Ce petit poëme est un des premiers ouvrages où M. de Voltaire ait fait connaître ouvertement ses opinions sur la religion et la morale. Nous ignorons quelle est la femme[1] à qui l’auteur l’avait adressé. Il est du temps de sa jeunesse, et antérieur à ses querelles avec J.-B. Rousseau, qui parle de cet ouvrage comme d’une des raisons qui l’ont éloigné de M. de Voltaire ; délicatesse bien singulière dans l’auteur de tant d’épigrammes où la religion est tournée en ridicule. Rousseau croyait apparemment qu’il n’y avait de scandale que dans les raisonnements philosophiques ; et que, pourvu qu’un conte irréligieux fût obscène, la foi de l’auteur était à l’abri de tout reproche.
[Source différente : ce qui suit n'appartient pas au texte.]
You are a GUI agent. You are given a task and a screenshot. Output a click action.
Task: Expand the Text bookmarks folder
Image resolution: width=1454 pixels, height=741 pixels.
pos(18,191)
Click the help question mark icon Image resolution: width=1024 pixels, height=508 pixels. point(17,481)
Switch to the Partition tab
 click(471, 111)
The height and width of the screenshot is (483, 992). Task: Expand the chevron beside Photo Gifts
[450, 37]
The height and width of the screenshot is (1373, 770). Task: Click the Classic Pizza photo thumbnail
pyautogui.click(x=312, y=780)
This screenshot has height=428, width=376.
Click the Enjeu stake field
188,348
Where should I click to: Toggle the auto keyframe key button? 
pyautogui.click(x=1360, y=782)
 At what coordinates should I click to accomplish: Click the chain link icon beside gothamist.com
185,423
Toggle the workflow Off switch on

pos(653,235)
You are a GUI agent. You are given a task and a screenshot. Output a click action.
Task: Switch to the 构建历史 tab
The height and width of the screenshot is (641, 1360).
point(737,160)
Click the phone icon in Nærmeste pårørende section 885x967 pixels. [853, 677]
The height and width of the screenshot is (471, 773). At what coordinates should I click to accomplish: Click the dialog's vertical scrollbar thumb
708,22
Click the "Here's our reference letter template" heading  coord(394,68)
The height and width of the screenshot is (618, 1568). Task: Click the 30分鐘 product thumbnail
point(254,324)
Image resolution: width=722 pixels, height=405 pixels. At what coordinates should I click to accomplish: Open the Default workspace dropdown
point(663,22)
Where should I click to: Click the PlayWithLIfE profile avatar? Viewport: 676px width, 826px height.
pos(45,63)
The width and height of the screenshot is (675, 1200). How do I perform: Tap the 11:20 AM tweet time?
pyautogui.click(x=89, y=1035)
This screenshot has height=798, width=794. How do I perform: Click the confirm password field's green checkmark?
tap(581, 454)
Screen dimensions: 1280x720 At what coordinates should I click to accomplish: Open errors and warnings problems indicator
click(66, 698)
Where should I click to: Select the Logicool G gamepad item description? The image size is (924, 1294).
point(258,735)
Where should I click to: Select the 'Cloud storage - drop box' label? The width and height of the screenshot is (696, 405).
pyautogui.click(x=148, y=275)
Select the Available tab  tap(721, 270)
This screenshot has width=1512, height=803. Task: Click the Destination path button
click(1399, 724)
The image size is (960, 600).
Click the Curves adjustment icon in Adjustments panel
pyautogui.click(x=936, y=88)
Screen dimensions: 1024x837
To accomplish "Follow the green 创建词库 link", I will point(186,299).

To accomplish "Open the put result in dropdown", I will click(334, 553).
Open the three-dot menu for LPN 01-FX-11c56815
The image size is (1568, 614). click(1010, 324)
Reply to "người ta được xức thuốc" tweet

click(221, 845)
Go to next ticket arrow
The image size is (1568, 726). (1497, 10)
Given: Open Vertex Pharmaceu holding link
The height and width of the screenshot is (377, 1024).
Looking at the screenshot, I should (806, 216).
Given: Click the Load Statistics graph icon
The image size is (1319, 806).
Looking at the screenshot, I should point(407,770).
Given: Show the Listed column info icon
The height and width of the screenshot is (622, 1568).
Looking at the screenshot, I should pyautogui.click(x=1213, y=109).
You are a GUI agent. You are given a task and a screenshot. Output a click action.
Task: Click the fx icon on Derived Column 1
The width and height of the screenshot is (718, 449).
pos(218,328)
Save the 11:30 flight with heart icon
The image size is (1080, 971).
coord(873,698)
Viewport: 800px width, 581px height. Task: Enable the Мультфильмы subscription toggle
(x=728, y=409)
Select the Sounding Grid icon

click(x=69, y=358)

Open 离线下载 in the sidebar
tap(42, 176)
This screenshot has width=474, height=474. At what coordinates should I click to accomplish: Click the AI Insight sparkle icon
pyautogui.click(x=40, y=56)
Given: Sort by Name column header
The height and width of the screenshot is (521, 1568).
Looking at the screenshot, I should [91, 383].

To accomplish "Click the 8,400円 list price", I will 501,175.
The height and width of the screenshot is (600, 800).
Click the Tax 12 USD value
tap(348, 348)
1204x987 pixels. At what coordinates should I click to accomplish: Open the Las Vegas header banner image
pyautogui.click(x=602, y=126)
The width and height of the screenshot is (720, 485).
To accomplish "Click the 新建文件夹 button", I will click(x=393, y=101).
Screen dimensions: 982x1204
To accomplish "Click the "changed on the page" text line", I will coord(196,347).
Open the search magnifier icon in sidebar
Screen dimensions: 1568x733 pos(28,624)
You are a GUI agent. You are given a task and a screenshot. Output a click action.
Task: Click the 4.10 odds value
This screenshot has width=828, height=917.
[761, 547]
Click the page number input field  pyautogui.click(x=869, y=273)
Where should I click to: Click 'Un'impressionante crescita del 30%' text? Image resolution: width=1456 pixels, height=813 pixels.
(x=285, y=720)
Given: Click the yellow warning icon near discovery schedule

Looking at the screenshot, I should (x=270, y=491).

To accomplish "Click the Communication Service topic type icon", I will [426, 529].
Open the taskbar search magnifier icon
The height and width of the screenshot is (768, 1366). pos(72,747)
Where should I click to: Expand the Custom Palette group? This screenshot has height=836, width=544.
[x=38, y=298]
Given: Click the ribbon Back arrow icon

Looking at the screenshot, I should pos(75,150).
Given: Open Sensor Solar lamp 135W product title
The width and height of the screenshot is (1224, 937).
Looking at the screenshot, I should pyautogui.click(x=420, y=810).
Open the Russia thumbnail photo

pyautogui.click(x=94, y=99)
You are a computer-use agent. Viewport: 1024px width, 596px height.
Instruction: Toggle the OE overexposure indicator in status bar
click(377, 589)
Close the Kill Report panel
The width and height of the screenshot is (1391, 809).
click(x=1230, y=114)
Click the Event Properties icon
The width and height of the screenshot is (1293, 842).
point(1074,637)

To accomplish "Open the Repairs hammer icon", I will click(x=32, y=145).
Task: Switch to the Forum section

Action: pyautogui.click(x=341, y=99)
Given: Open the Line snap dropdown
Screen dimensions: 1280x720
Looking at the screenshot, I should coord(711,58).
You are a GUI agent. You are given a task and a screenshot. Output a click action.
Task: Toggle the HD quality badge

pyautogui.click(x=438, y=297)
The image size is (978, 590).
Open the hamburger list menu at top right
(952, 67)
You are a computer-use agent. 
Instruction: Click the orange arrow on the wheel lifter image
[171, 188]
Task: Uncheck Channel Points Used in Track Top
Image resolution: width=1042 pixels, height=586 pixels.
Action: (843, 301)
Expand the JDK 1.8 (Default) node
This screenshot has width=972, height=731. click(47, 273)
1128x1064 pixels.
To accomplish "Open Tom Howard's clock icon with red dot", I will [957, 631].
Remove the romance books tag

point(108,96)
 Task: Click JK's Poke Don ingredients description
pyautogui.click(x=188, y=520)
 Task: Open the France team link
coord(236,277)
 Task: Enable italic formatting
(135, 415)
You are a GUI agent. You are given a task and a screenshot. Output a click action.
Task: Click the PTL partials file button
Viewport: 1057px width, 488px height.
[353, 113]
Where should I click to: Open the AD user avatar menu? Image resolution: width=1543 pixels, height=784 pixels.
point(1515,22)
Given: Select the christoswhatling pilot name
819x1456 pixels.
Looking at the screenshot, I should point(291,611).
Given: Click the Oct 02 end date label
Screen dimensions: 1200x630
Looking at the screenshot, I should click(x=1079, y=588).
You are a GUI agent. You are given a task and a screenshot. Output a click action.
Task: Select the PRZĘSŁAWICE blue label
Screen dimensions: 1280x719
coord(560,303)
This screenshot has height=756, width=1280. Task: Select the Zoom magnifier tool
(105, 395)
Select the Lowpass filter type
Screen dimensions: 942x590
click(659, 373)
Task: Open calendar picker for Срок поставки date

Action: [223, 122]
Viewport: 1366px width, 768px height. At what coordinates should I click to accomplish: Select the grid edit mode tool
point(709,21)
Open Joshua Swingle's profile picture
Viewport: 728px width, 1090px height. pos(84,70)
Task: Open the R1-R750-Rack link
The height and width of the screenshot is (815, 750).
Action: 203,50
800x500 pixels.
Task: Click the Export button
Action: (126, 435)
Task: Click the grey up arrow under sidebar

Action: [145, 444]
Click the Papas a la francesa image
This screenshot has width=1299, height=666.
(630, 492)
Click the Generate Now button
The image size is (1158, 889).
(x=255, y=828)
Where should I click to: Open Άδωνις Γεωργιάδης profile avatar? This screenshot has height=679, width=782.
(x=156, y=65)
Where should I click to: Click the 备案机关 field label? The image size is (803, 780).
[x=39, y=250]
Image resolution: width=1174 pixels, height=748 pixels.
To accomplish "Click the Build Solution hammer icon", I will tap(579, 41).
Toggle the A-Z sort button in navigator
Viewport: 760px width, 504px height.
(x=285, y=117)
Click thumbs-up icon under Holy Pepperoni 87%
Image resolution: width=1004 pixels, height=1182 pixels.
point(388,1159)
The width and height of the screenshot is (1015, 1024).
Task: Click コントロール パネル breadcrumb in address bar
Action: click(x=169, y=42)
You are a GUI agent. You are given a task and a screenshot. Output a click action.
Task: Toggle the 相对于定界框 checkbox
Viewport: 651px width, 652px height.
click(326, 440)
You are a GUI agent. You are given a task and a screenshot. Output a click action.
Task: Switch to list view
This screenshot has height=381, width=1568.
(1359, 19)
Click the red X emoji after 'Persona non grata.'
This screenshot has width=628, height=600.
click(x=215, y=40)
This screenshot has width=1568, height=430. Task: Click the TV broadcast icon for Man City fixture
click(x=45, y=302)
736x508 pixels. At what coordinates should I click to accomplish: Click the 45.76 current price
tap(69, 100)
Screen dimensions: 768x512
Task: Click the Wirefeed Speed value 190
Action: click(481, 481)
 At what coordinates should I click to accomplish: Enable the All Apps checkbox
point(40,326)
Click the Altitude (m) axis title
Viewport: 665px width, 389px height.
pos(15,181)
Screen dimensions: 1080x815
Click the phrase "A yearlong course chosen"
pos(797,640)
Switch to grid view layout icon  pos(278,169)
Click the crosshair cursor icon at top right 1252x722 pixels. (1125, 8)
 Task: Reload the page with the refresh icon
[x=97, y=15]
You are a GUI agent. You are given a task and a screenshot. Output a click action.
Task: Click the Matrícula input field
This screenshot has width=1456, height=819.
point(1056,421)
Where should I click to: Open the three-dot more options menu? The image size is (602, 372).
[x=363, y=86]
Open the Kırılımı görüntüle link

Au reste, cet ouvrage a le mérite singulier de renfermer dans quelques pages, et en très-beaux vers, les objections les plus fortes contre la religion chrétienne, les réponses que font à ces objections les dévots persuadés et les dévots politiques, et enfin le plus sage conseil qu’on puisse donner à un homme raisonnable qui ne veut connaître sur ces objets que ce qui est nécessaire pour se bien conduire. La fameuse profession de foi du vicaire savoyard[2] n’est presque qu’un commentaire éloquent de cette épître, et de quelques morceaux du poëme de la Loi naturelle.

K.


  1. C’était Mme  de Rupelmonde. Mme  de Rupelmonde, fille du maréchal d’Alègre, à une âme pleine de candeur et un penchant extrême pour la tendresse, joignait, dit Duvernet, une grande incertitude sur ce qu’elle devait croire. Pendant le voyage qu’elle fit en Hollande, elle déposait dans le sein de Voltaire ses doutes et ses perplexités. Dans la vue de fixer son esprit incertain, Voltaire fit ce poëme, dont le but est de montrer que pour plaire à Dieu, indépendamment de toute croyance, il suffit d’avoir des vertus. — Marie-Marguerite-Élisabeth d’Alègre, fille du maréchal de ce nom, mariée en 1705 à Maximilien-Philippe-Joseph de Récourt, comte de Rupelmonde, tué à Villaviciosa en 1710, perdit son fils dans la guerre de 1748, et mourut à Bercy le 31 mai 1752. Elle fut inhumée dans l’église paroissiale de Conflans. (B.)
  2. Dans le troisième livre de l’Émile de J.-J. Rousseau.